My water pets in the rain. 

The tancho (with the red point) is from Hiroshima, but no more radioactive.


----------



## Linus_Cello (Sep 25, 2018)

The koi don’t destroy your water lilies?


----------



## NYEric (Sep 25, 2018)

He probably feeds them!  
Thanks for sharing.


----------



## Berthold (Sep 25, 2018)

Linus_Cello said:


> The koi don’t destroy your water lilies?



No, there is enough other stuff in the pond for them to eat. They only suck the leafs from the bottom side but don't cut them by biting. They are well educated.

They are fed by about 10% of what they need, only to keep friendship to them. They are mostly self supporters.

A lot of different fishes and other creature are living in the water inclusive a turtle from NC, Trachemys scripta scripta, which suddenly appeared about 10 years ago. I gave it asylum. 
But it bites the kois in the tail fin.


----------



## Ozpaph (Sep 26, 2018)

nice pond


----------



## Berthold (Sep 27, 2018)

Starting







Years later


----------



## NYEric (Oct 1, 2018)

Is that your personal pond!?


----------



## Berthold (Oct 1, 2018)

That is my personal red umbrella.







I cannot afford a penthouse apartment at 5. Avenue so I moved to the country side.
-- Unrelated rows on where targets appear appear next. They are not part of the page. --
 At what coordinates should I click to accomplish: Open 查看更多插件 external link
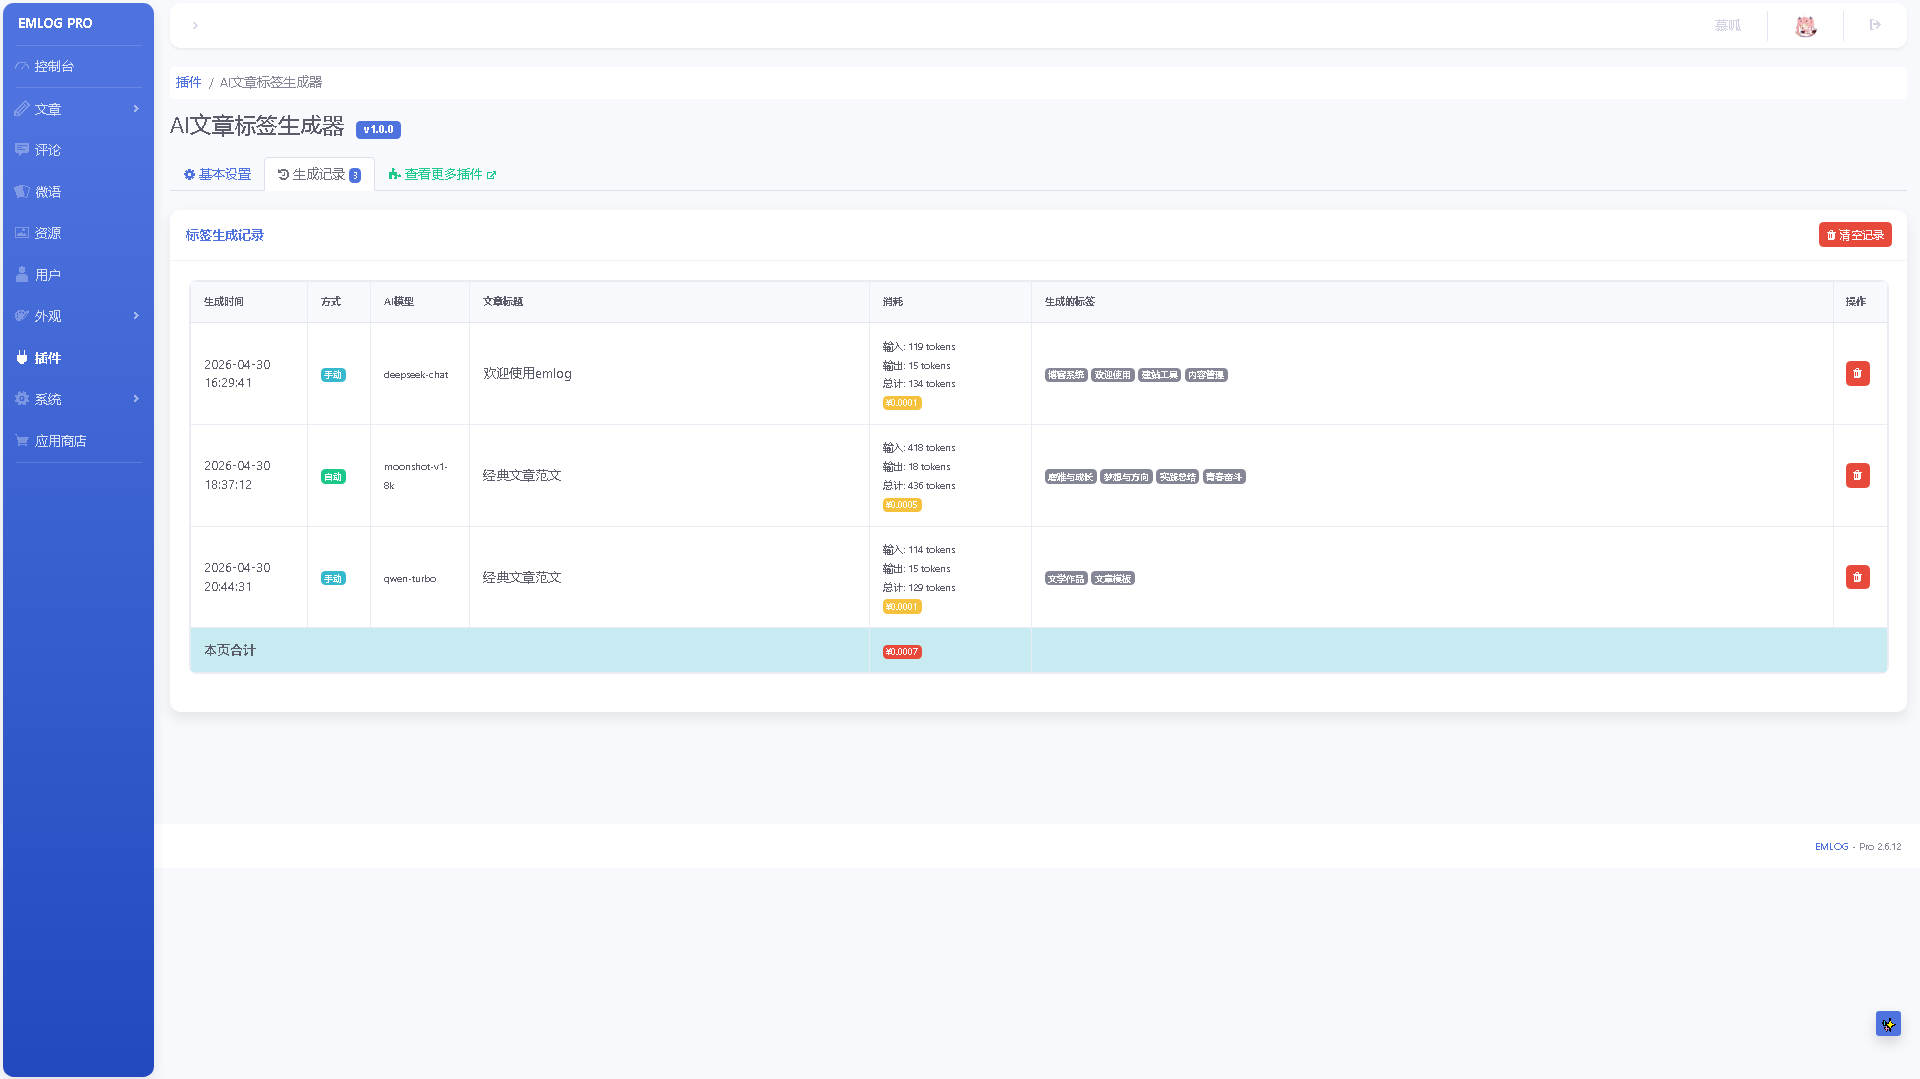coord(442,174)
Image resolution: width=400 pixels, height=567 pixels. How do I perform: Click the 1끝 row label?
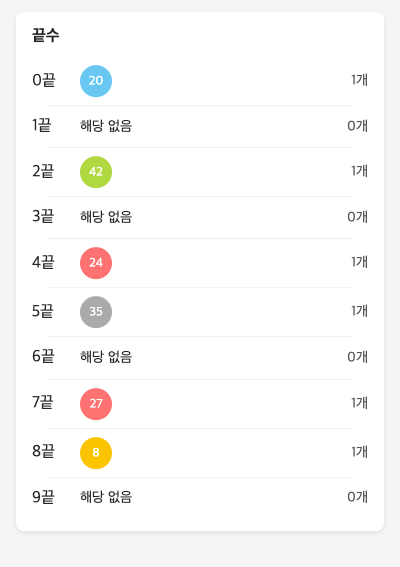(42, 125)
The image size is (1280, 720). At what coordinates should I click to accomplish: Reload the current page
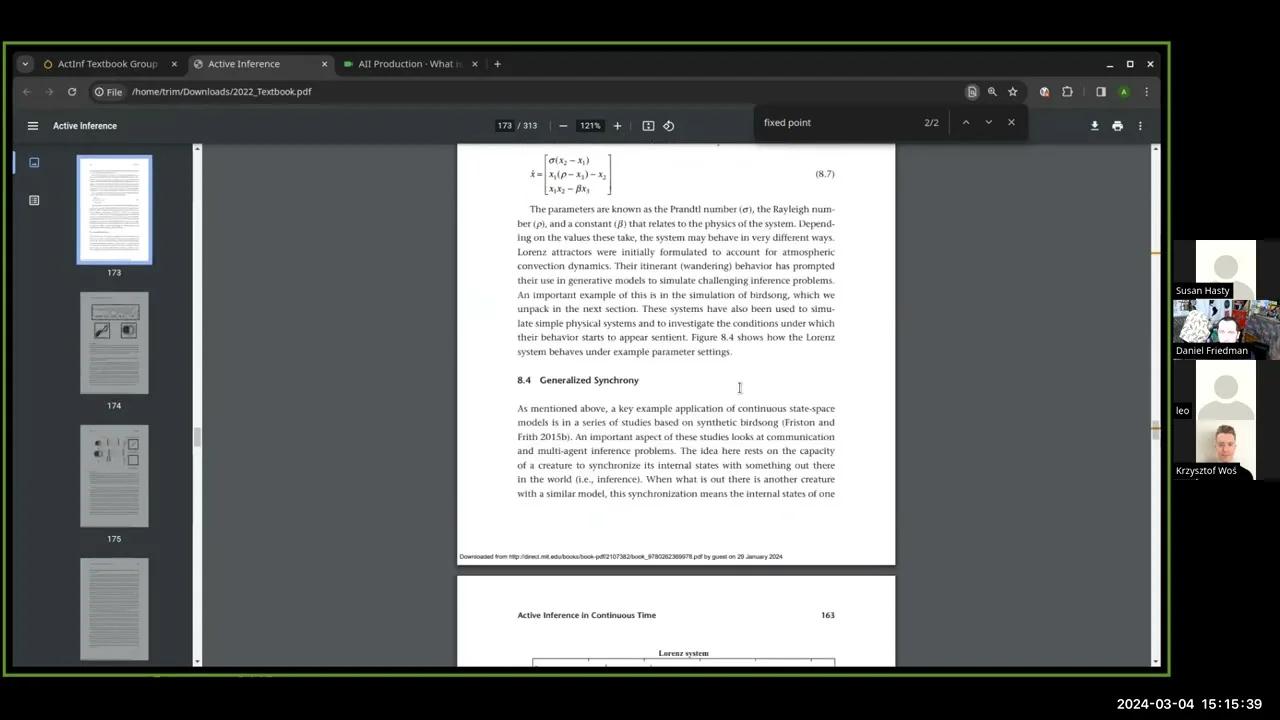tap(71, 91)
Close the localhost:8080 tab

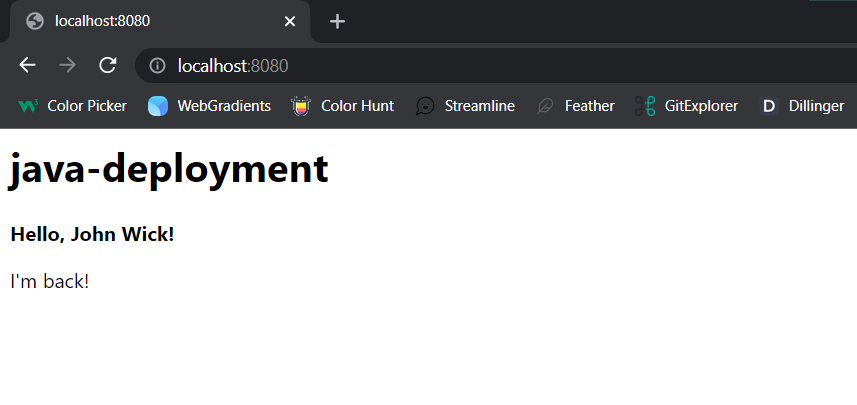click(x=290, y=21)
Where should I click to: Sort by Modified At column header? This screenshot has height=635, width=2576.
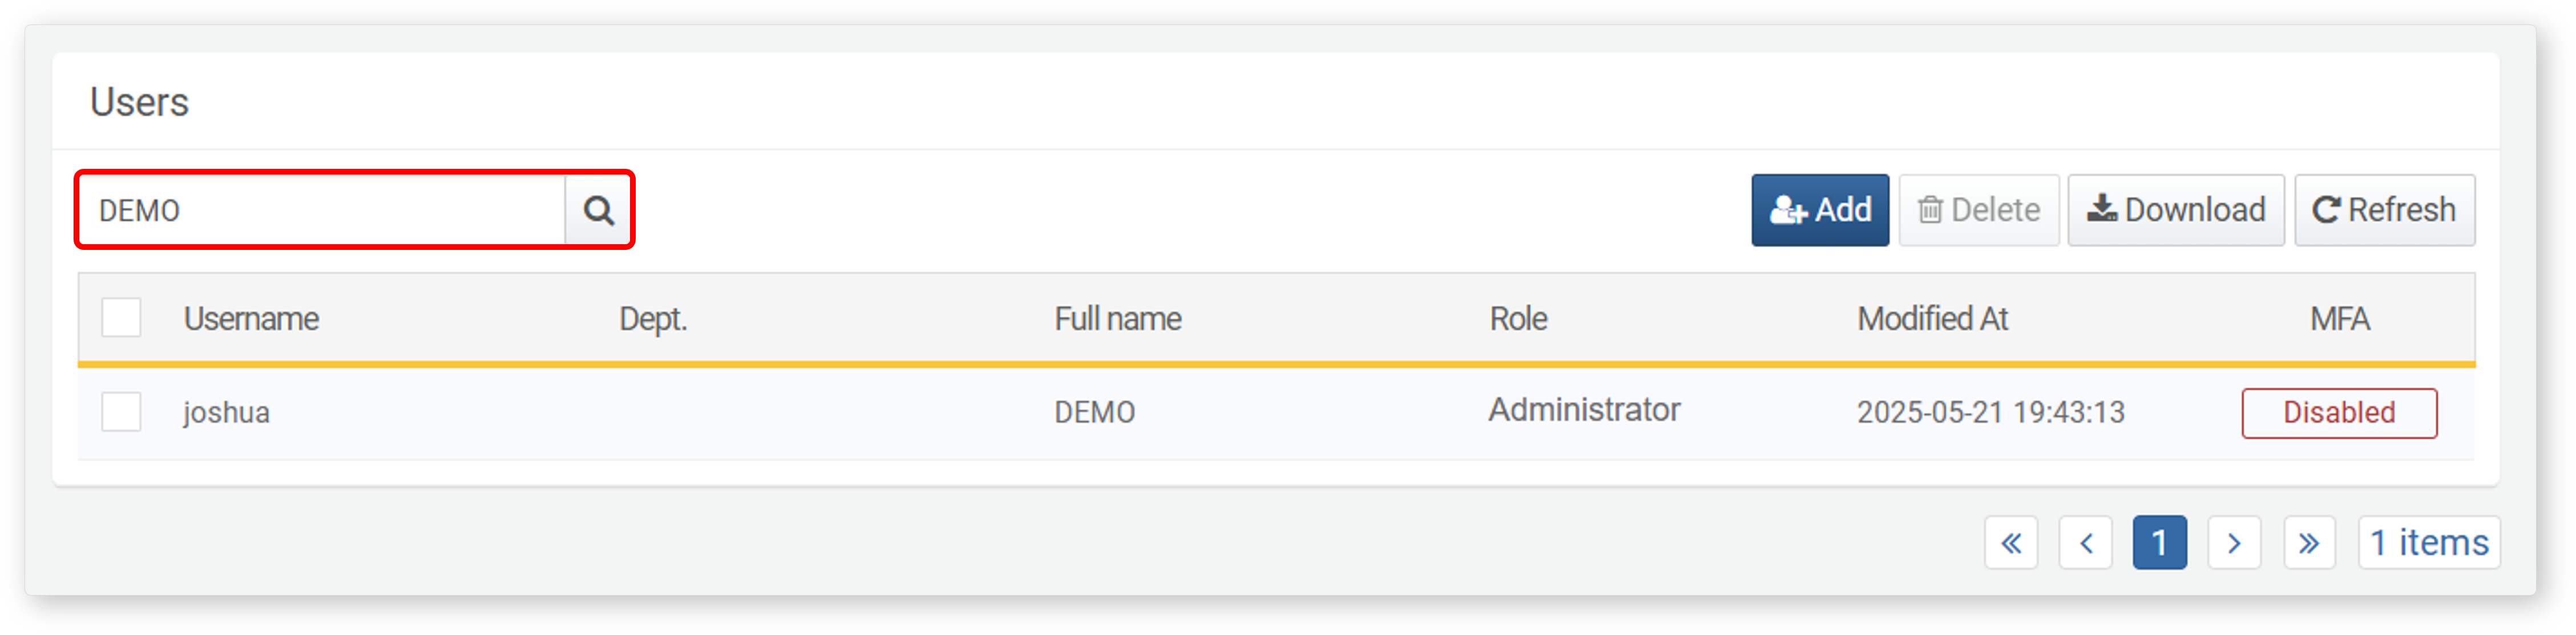coord(1932,319)
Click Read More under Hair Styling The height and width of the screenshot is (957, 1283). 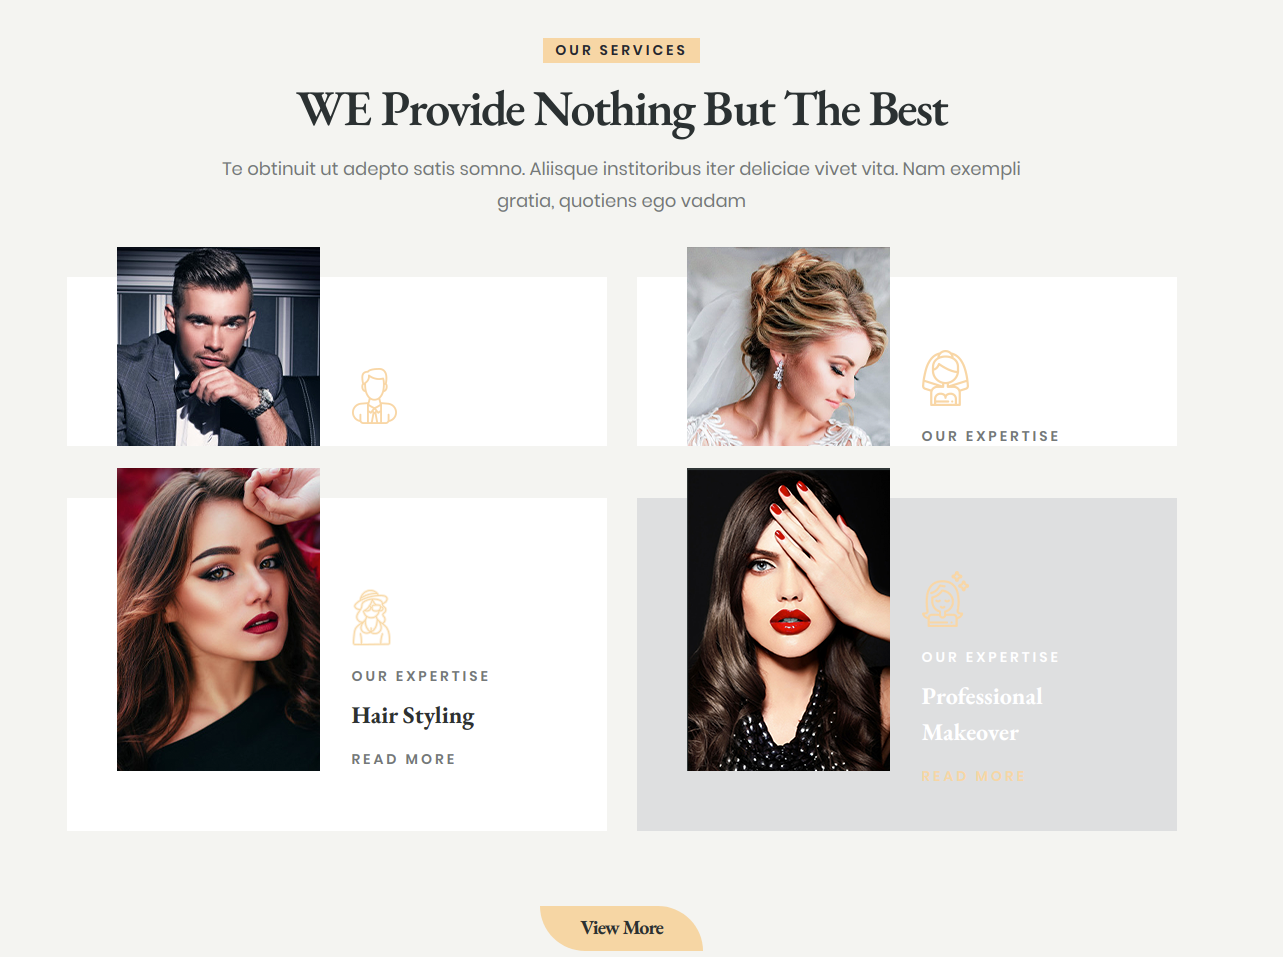403,759
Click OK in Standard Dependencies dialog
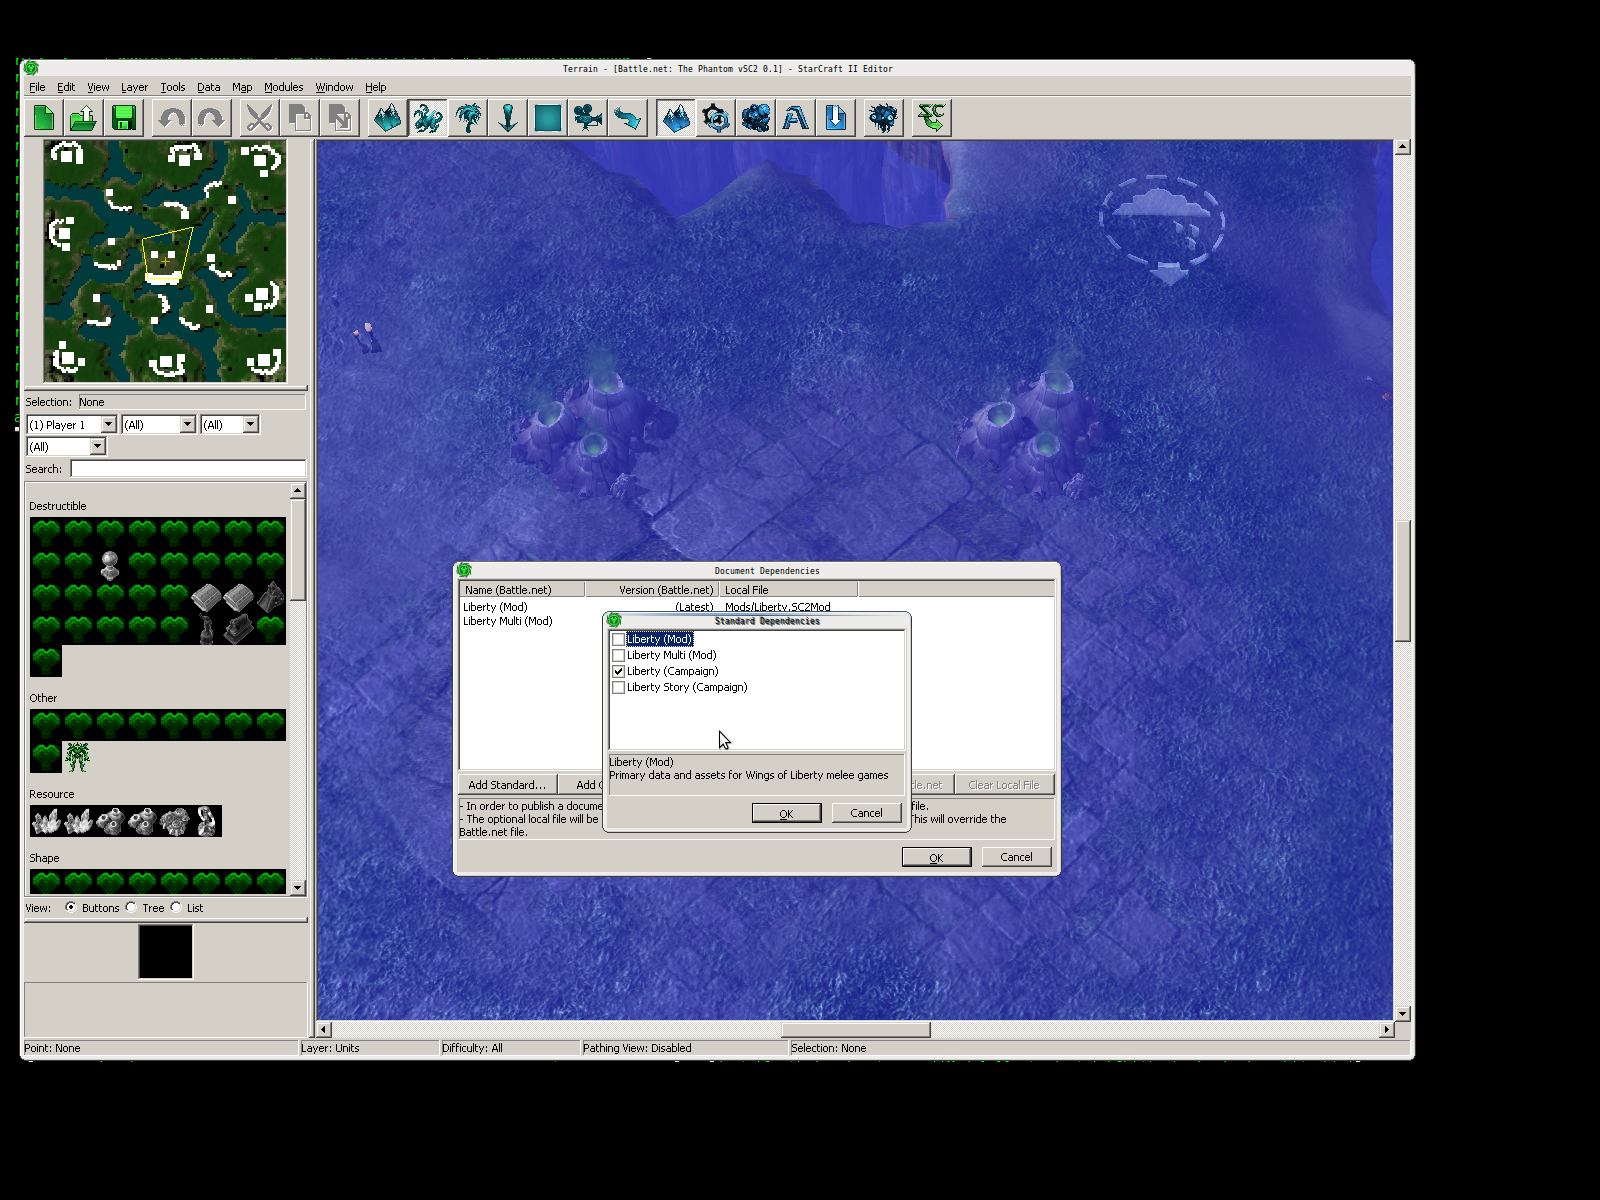 (x=786, y=813)
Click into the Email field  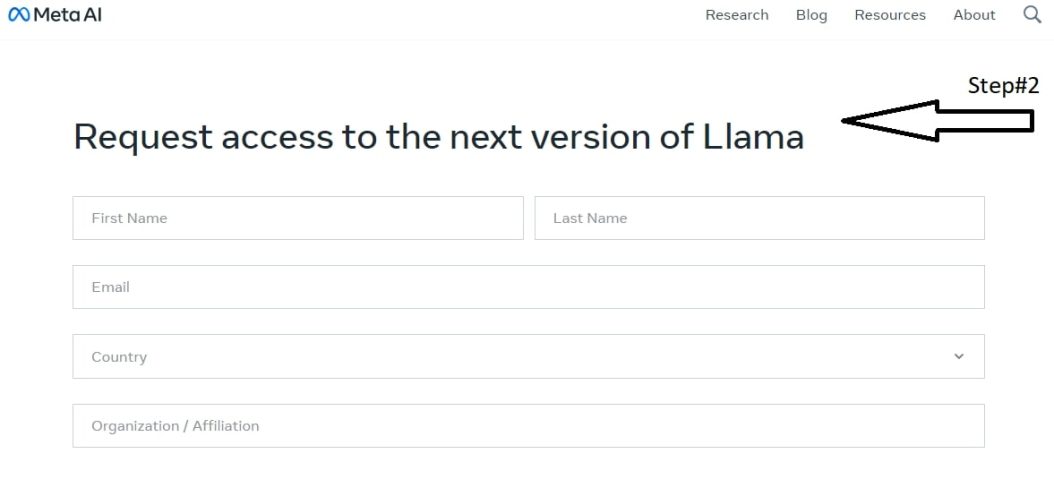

There is no public water supply so I have to produce drinking water by myself.

In case of fire the fire brigade needs more water to extinguish my 120 years old house than my fountain can deliver so I need a fire-fighting pond in this natural reserve area, the administration told me.
I agreed 

That is what You see.


----------



## Berthold (Oct 1, 2018)

My house before painting


----------